Dans un communiqué publié à l’issue du vote, l’eurodéputée luxembourgeoise Astrid Lulling (PPE) se félicitait du refus du PE d’engager les négociations dès cette première lecture avec le Conseil sur ce "sujet controversé" qu'est l'introduction du CASI. La députée conservatrice conteste la validité scientifique du facteur CASI et a voté contre le fait qu'il soit pris en compte, tout comme elle a voté contre le compromis sur le texte dans son ensemble, contrairement à ses collègues Georges Bach, Frank Engel, Charrles Goerens et Claude Turmes. Pour elle, "la production de biocarburants n’est pas responsable de la faim dans le monde" et "affirmer qu’elle conduit à la déforestation est totalement faux".

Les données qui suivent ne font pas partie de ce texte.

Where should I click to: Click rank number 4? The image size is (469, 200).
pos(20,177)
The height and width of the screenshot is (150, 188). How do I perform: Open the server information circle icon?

"Cela n’a donc pas de sens d’adopter dans l’urgence une législation qui aura des conséquences dramatiques sur l’économie européenne", a-t-elle appuyé. "N'oublions pas les investissements déjà réalisés dans la production de biocarburants, qui devraient d'abord être rentabilisés avant que nous ne poussions les PME concernées à la faillite."

Son collègue Claude Turmes, vice-président du groupe des Verts au Parlement européen, qui tout comme son collègue Goerges Bach aurait préféré que la part des agrocarburants dans la consommation finale soit de 5,5 % et pas de 6 % comme il a été finalement décidé, émettait pour sa part une analyse complètement inverse. S’il saluait le fait qu’une majorité du PE a choisi d’encadrer les agrocarburants de première génération, "qui peuvent être produits aux dépens de la sécurité alimentaire", et "de prendre en considération leur impact sur le bilan climatique", il a déploré "le choix des conservateurs et de l’extrême droite" de refuser les négociations en première lecture. "Cela nous fait perdre un temps précieux", a-t-il regretté, pointant du doigt une décision également "contreproductive pour l’industrie et l’économie européennes" car elle repoussera les investissements dans les nouvelles générations d’agrocarburants. "C’est un mauvais signal envoyé par l’UE", a-t-il conclu.